- **Extracted data**:

===

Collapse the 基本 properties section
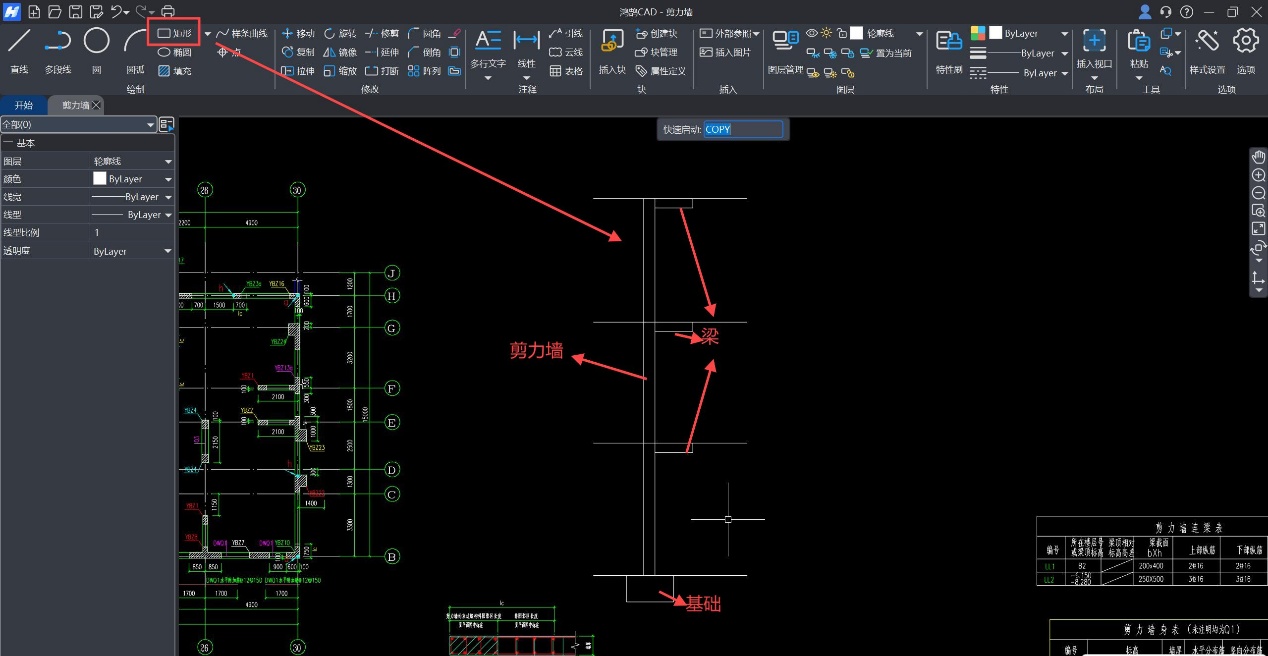1268x656 pixels. click(8, 144)
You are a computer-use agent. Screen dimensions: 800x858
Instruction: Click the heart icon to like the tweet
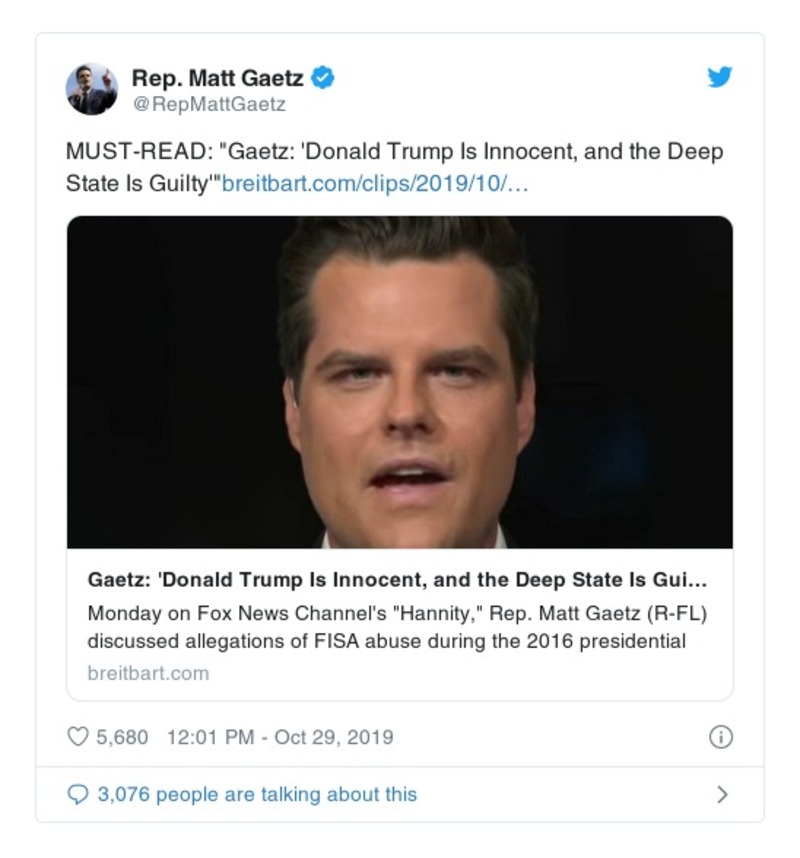(x=76, y=734)
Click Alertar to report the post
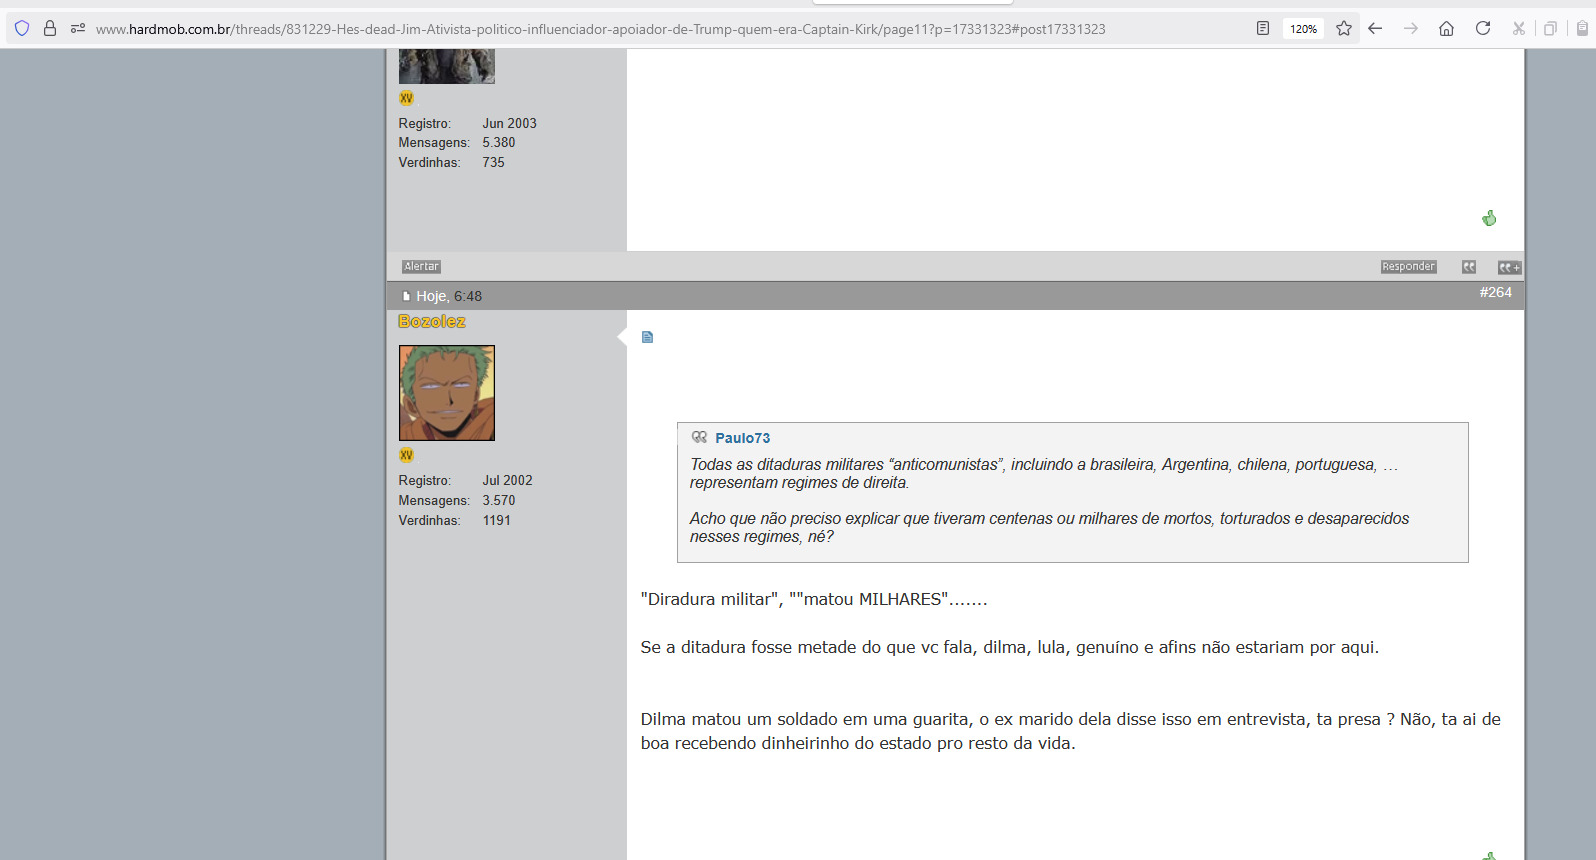Image resolution: width=1596 pixels, height=860 pixels. (421, 267)
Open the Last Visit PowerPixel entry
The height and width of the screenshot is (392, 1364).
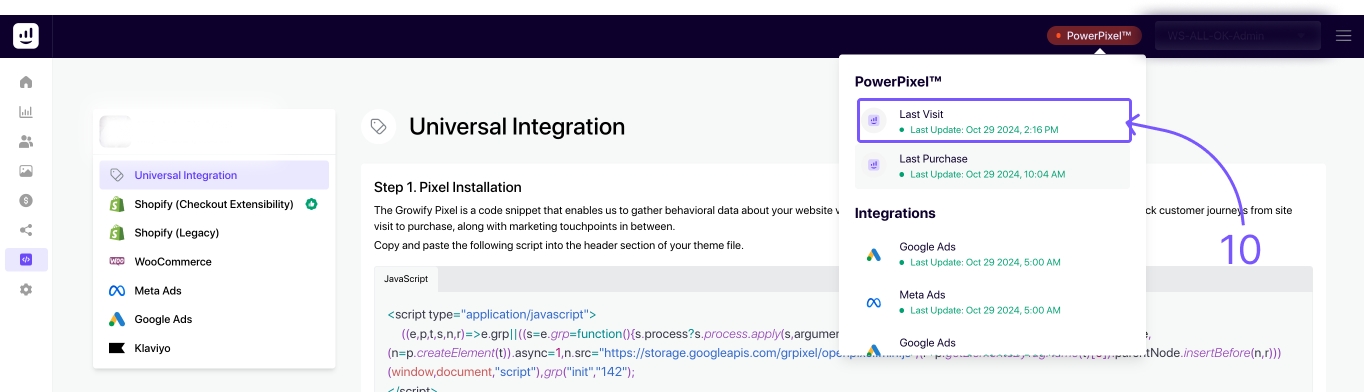tap(993, 121)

===

Reproduce every entry above in full and exactly, though not its pictures.

- **Exercise result**:
Collapse the 基本 properties section
1268x656 pixels. click(8, 144)
You are a computer-use agent. Screen dimensions: 800x858
Instruction: Click the heart icon to like the tweet
(x=76, y=734)
Click Alertar to report the post
Image resolution: width=1596 pixels, height=860 pixels. (421, 267)
Open the Last Visit PowerPixel entry
The height and width of the screenshot is (392, 1364).
tap(993, 121)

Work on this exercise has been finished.